- [What you should do]:
Exact copies of the lines from the one holding "Click the -20 tick on the colorbar" through the last line of the entries below are to be printed, with pictures omitted.

### The input

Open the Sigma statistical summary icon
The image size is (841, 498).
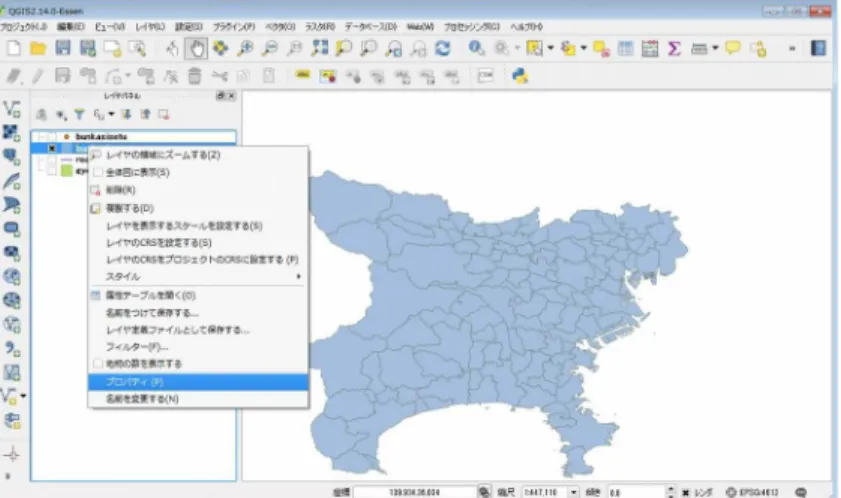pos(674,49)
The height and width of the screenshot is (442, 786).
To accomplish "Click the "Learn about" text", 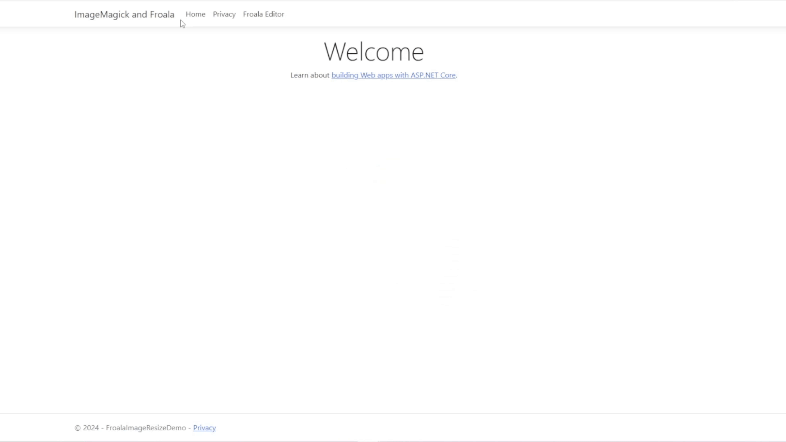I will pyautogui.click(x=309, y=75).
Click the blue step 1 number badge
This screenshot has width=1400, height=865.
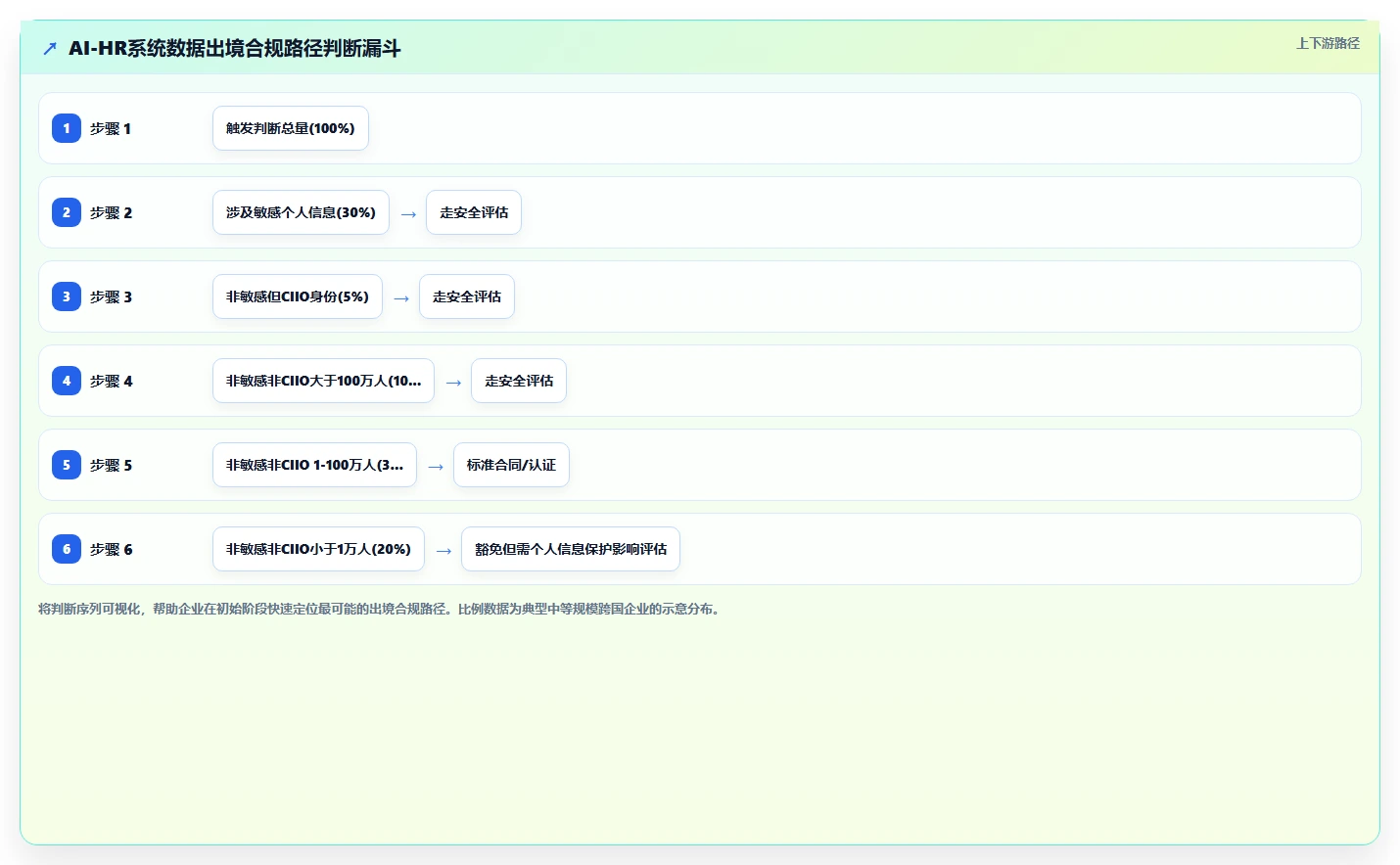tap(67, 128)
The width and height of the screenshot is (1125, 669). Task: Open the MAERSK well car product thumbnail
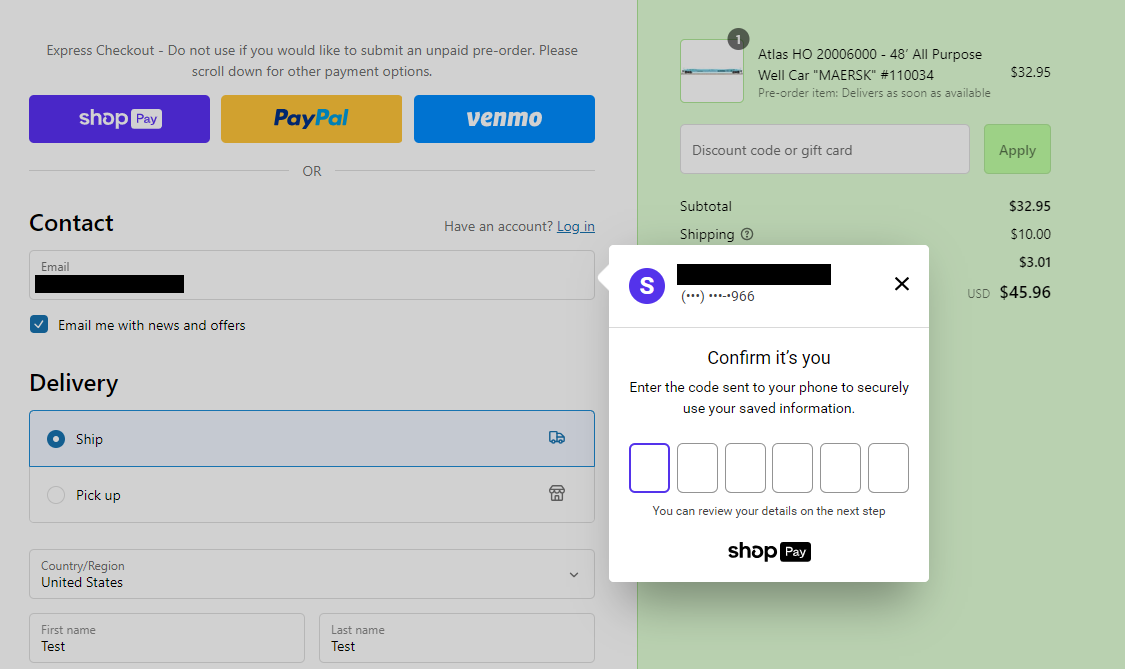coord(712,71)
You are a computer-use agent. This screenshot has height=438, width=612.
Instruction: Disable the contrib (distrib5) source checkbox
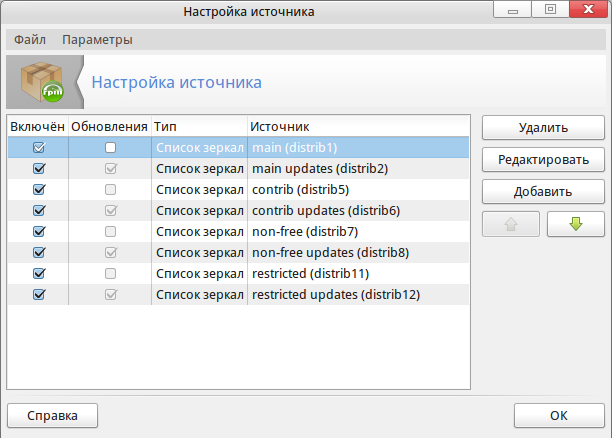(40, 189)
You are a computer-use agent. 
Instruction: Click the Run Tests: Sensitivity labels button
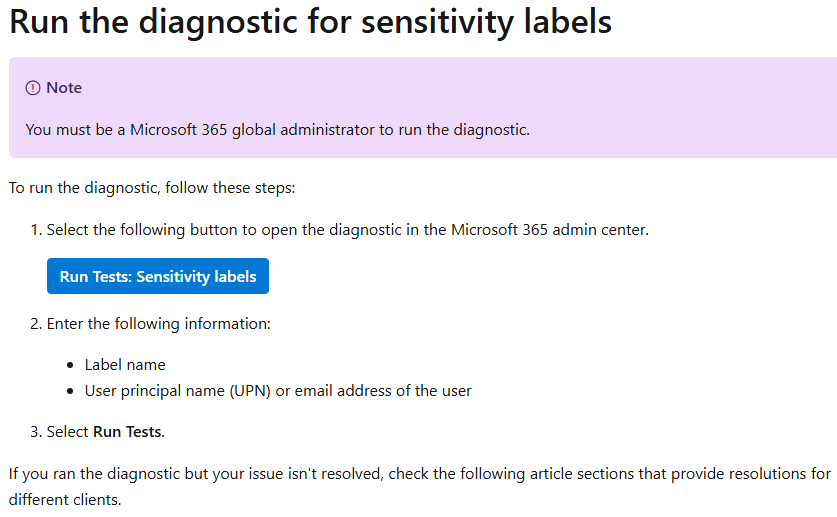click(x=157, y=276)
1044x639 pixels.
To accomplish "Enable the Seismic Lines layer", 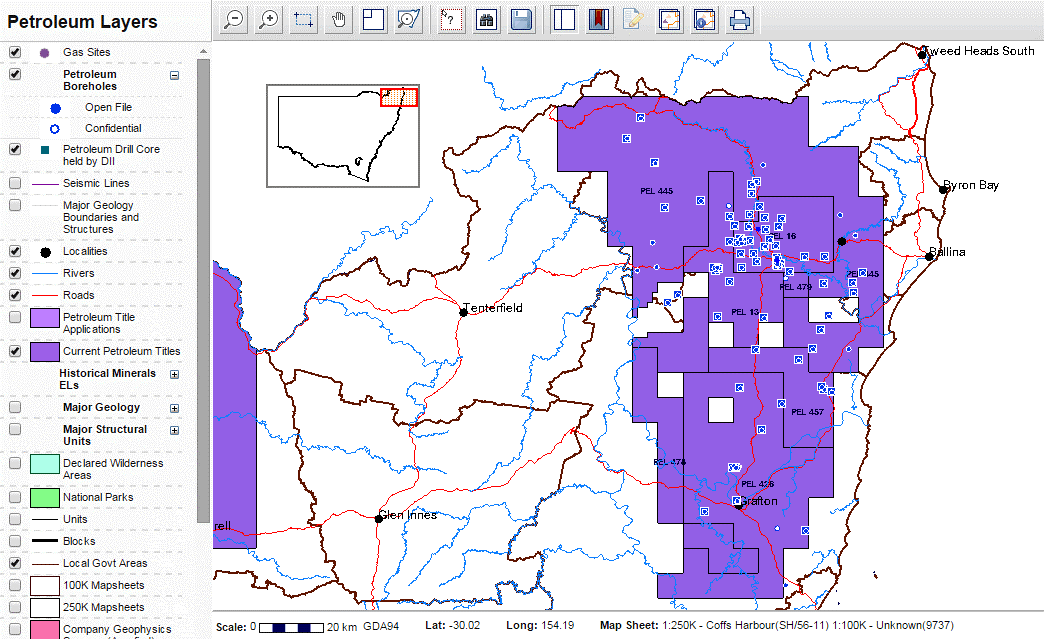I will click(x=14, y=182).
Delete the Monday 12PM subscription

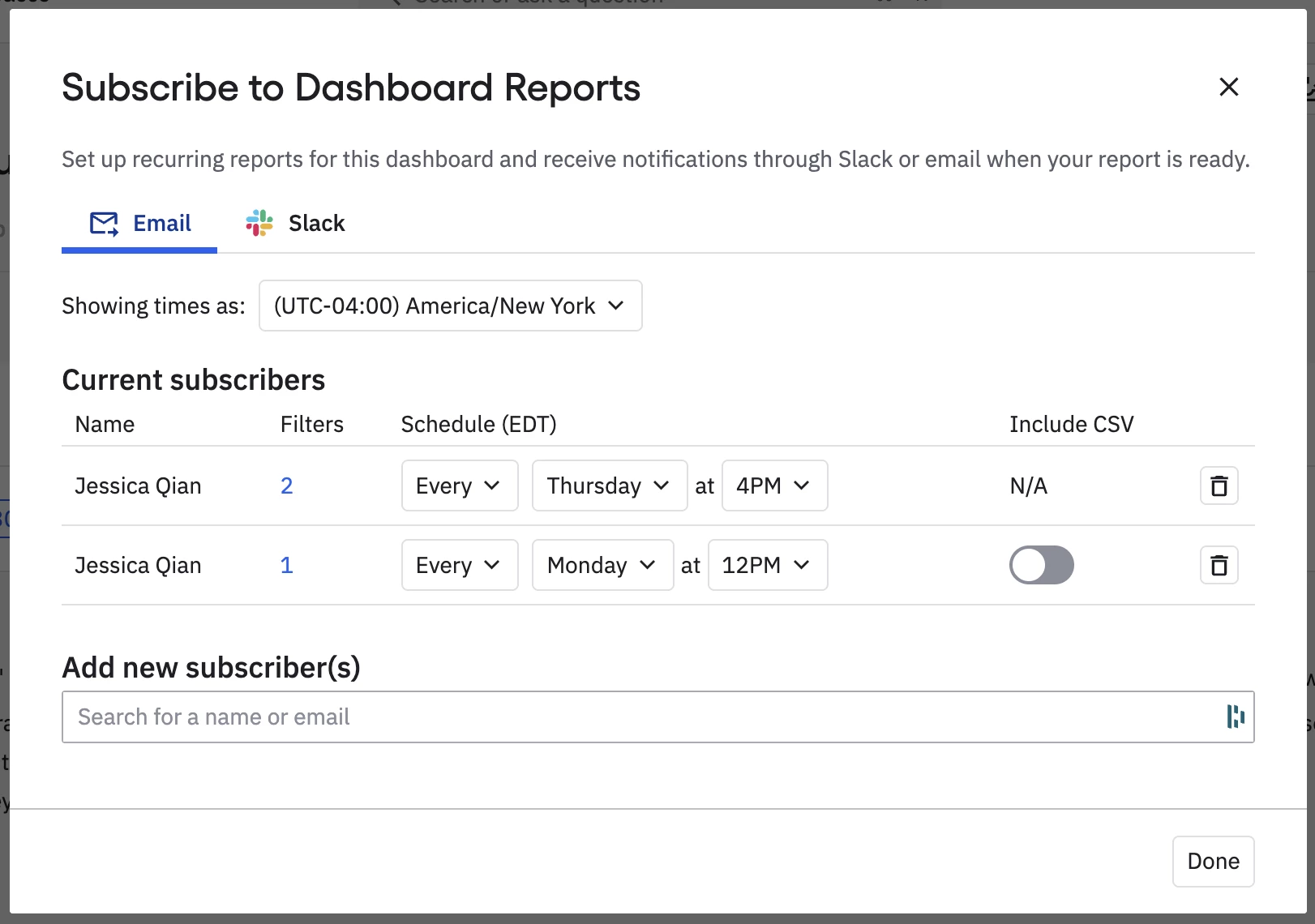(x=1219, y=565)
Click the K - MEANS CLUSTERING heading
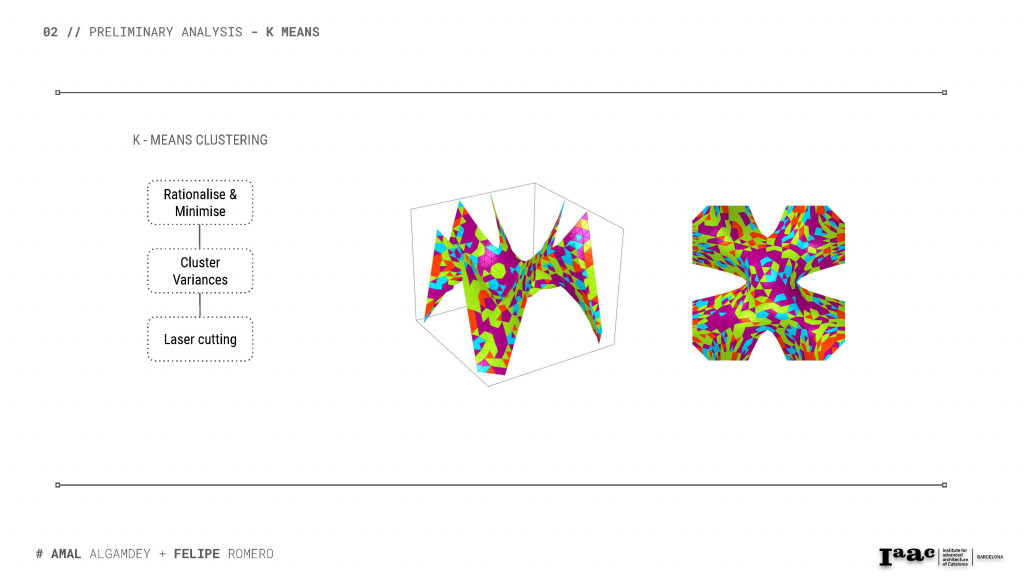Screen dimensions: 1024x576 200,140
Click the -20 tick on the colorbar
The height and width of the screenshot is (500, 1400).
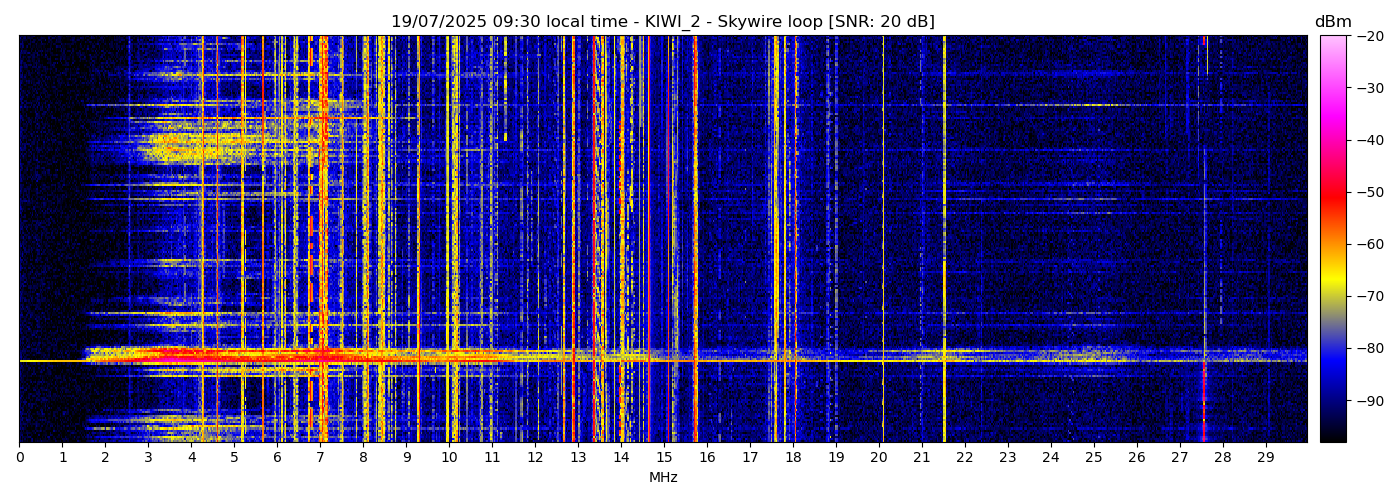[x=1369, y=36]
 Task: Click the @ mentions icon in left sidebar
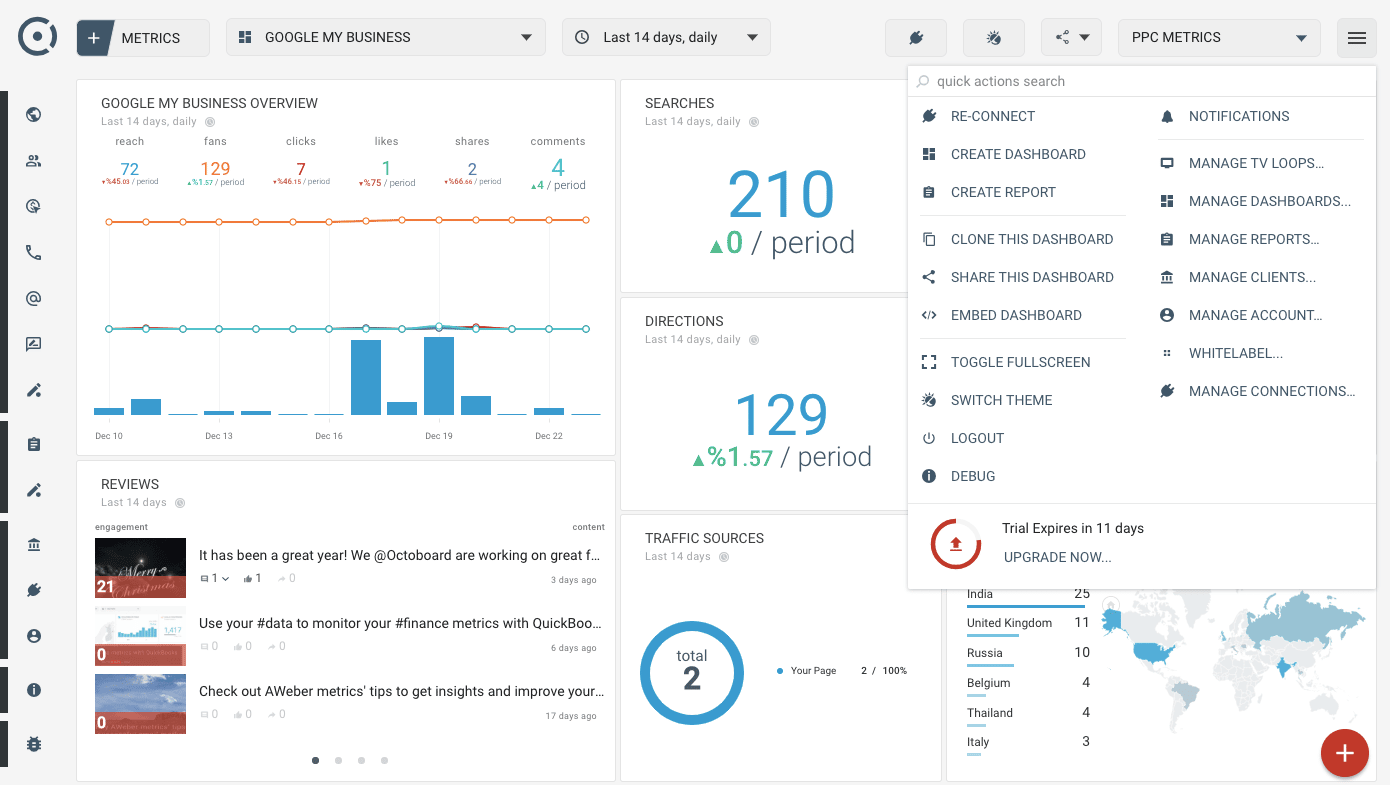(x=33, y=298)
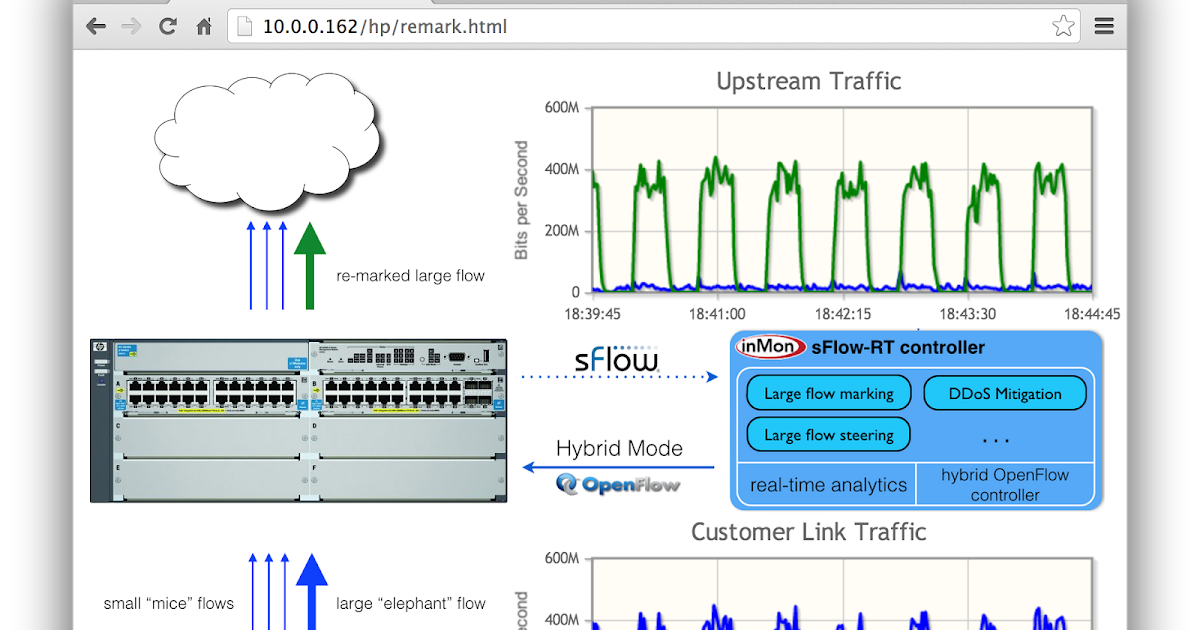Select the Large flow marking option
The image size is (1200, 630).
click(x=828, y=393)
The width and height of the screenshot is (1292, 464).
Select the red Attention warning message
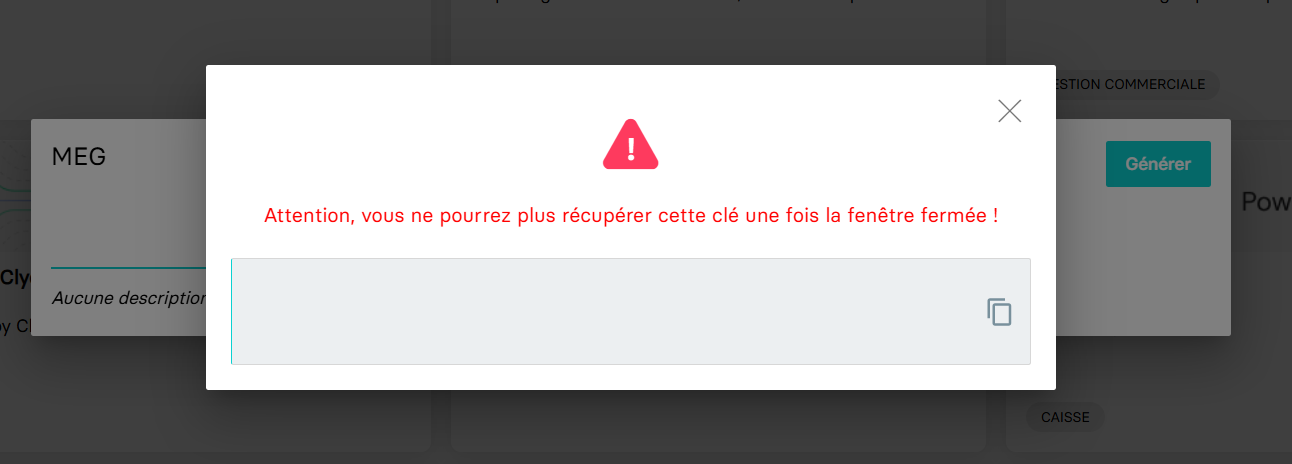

######

- [Solved exercise]:
Click the -20 tick on the colorbar
The height and width of the screenshot is (500, 1400).
[x=1369, y=36]
 Task: Click the @ mentions icon in left sidebar
(x=33, y=298)
Select the Large flow marking option
The image size is (1200, 630).
click(x=828, y=393)
The width and height of the screenshot is (1292, 464).
Select the red Attention warning message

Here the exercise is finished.